A menudo no es Dios quien te frena, son las cuestiones sin resolver que
siguen ligadas a tu vida. Cuando te arrepientes y entregas esas cosas, el
enemigo pierde el control y entras en la libertad. El arrepentimiento no es un
castigo, es liberación. Es la puerta de entrada hacia tu próximo nivel. Cuando
te humillas ante Dios, las cosas empiezan a cambiar rápidamente.
Para quienes aún no hicieron de Jesús el Señor de sus vidas, este es el
momento para hacerlo. La salvación es el verdadero cruce. Es salir de la
oscuridad para entrar en la luz y salir de la esclavitud para entrar en la
promesa. A través de Cristo recibes perdón, sanidad y restauración, y comienzas
una vida completamente nueva en Él. Simplemente haz una oración, ¡pídele perdón
a Dios y dile que te arrepientes de tus pecados para caminar en una vida nueva!
Romanos 10:9–11: “… que si confesares
con tu boca que Jesús es el Señor, y creyeres en tu corazón que Dios le levantó
de los muertos, serás salvo. Porque con el corazón se cree para justicia, pero
con la boca se confiesa para salvación. Pues la Escritura dice: Todo aquel que
en él creyere, no será avergonzado”.
Un tiempo de sanidad, restauración y
generosidad. Este también es un tiempo donde
Dios avanza en la sanidad y la restauración.
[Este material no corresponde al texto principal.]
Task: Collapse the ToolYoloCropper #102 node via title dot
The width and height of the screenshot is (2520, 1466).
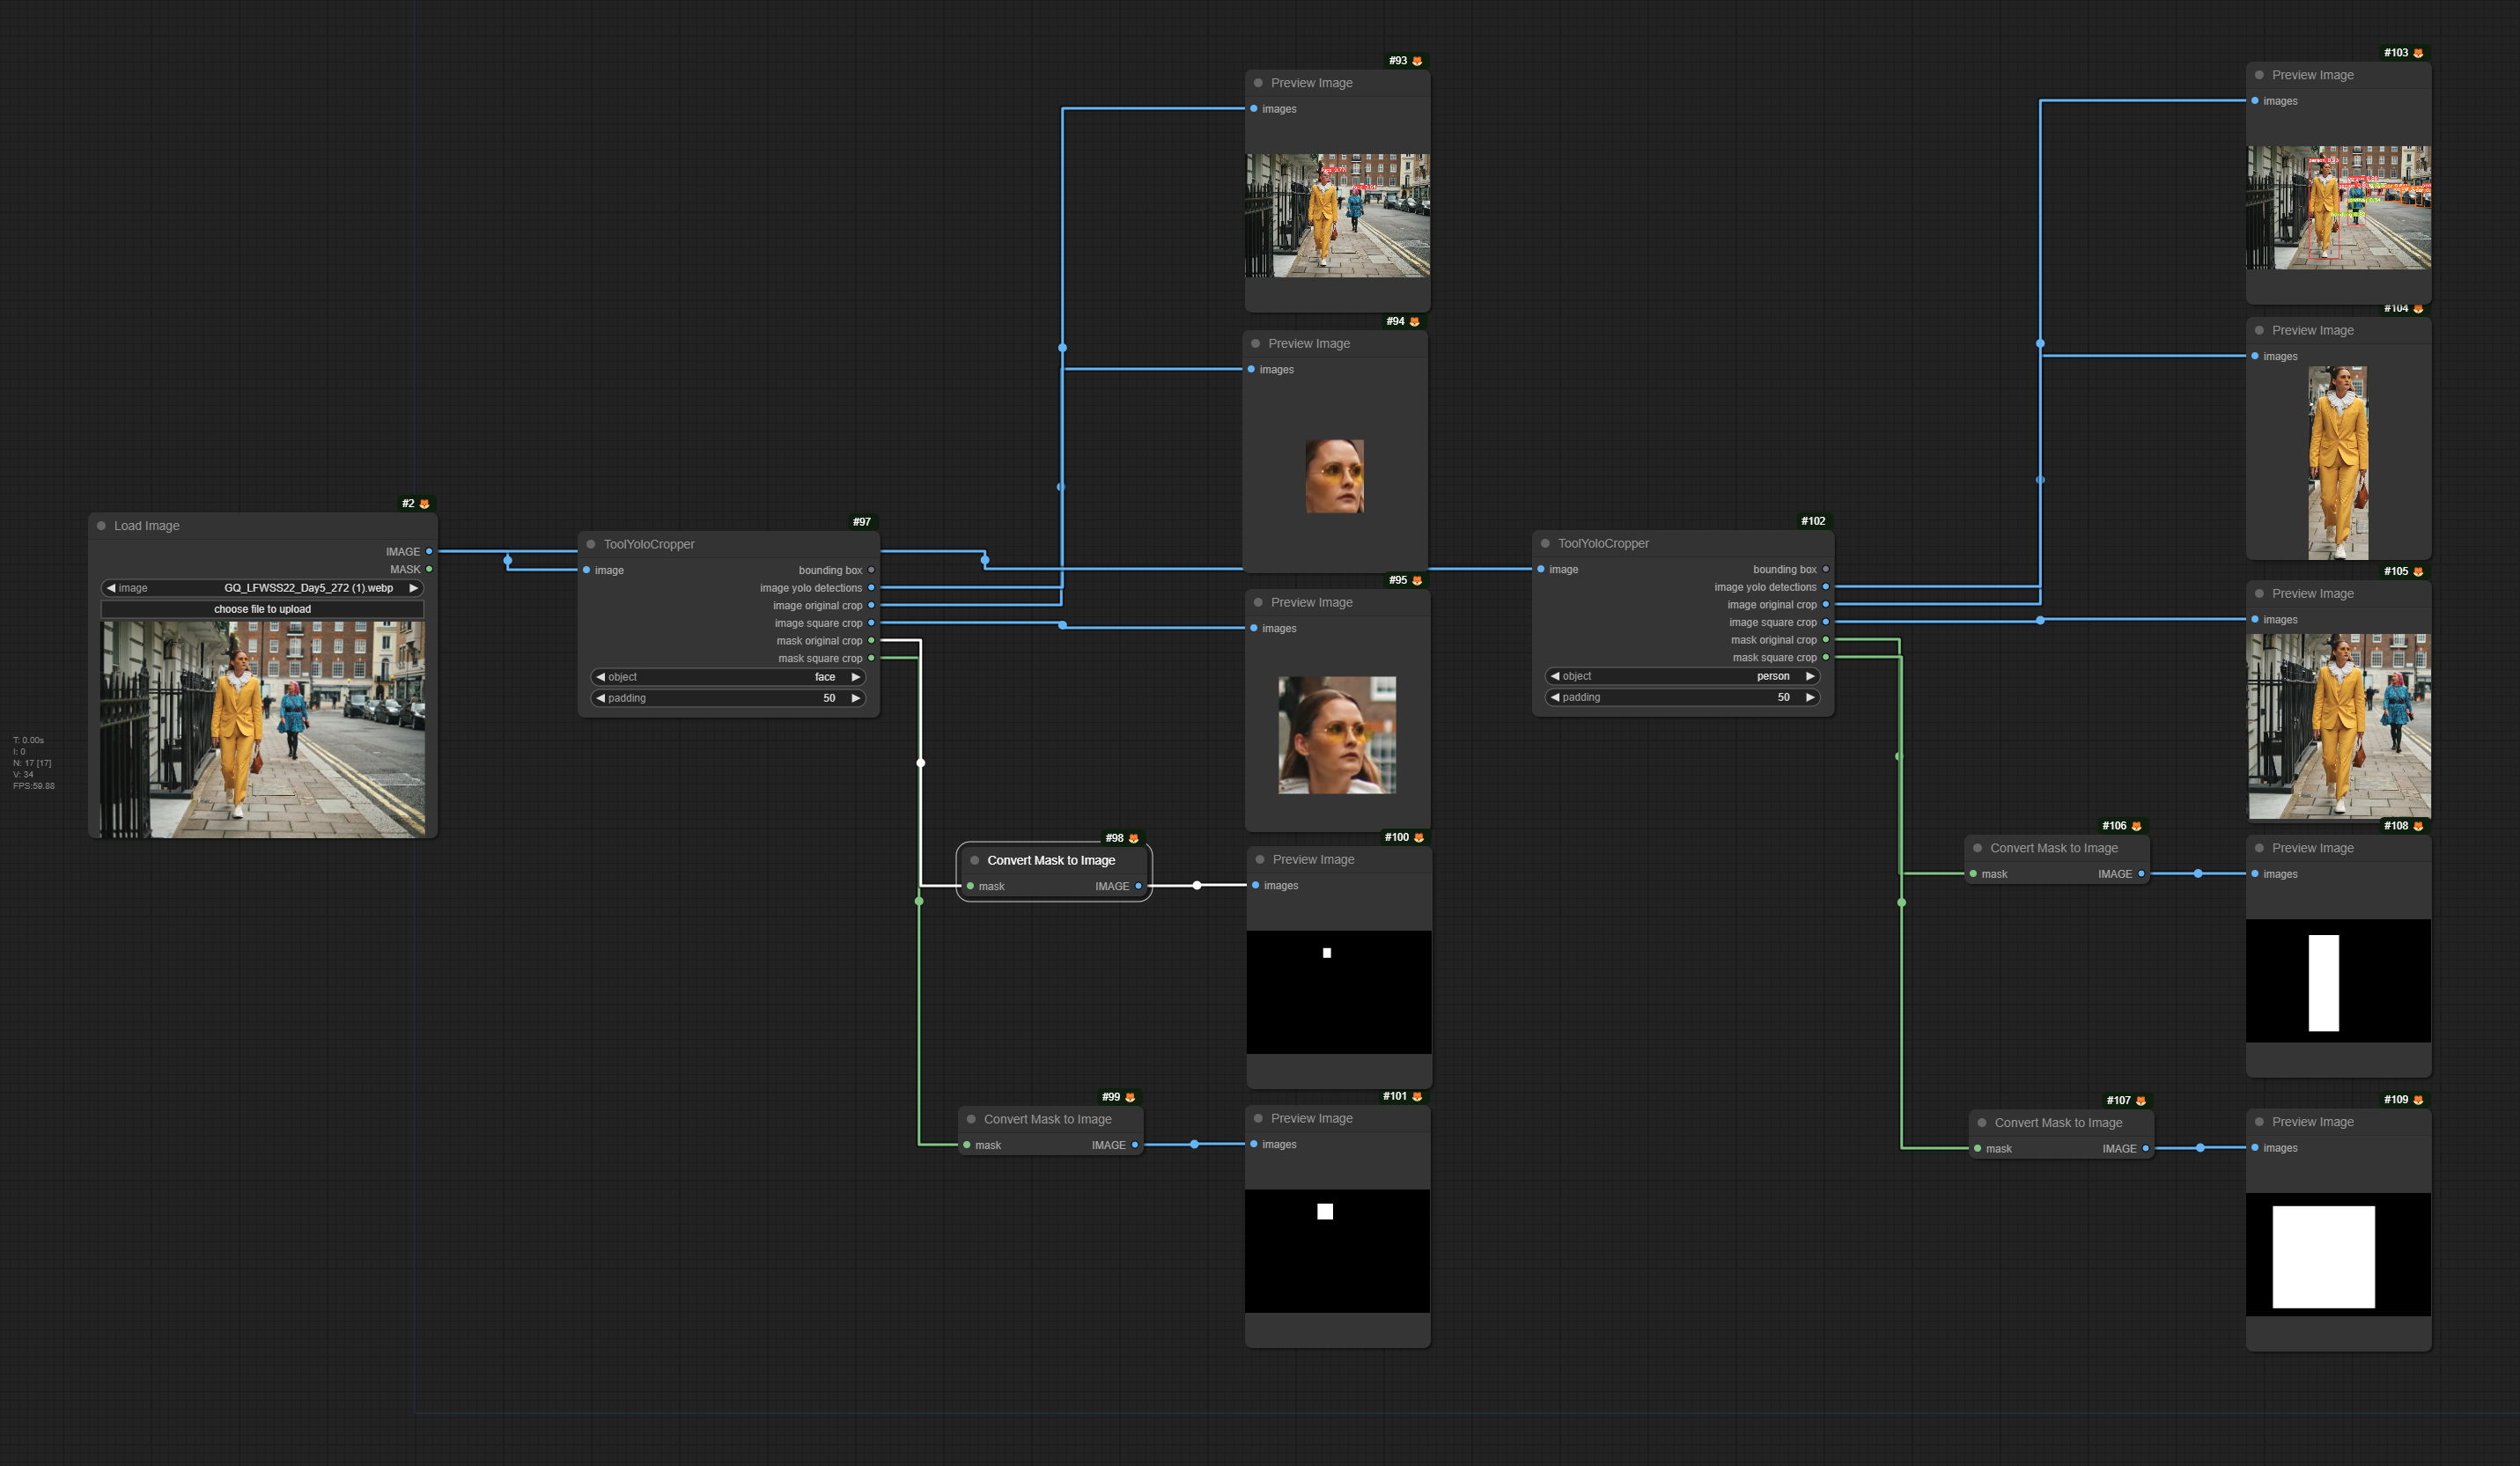Action: coord(1545,543)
Creo sinceramente que, a medida
que las personas se rindan y vuelvan a alinearse con Él esta semana, ocurrirá
la sanidad “física, emocional y en las relaciones”.
Se restaurarán las relaciones, se levantarán las enfermedades y se romperán
cadenas. Hay una gracia especial en esta temporada para la plenitud.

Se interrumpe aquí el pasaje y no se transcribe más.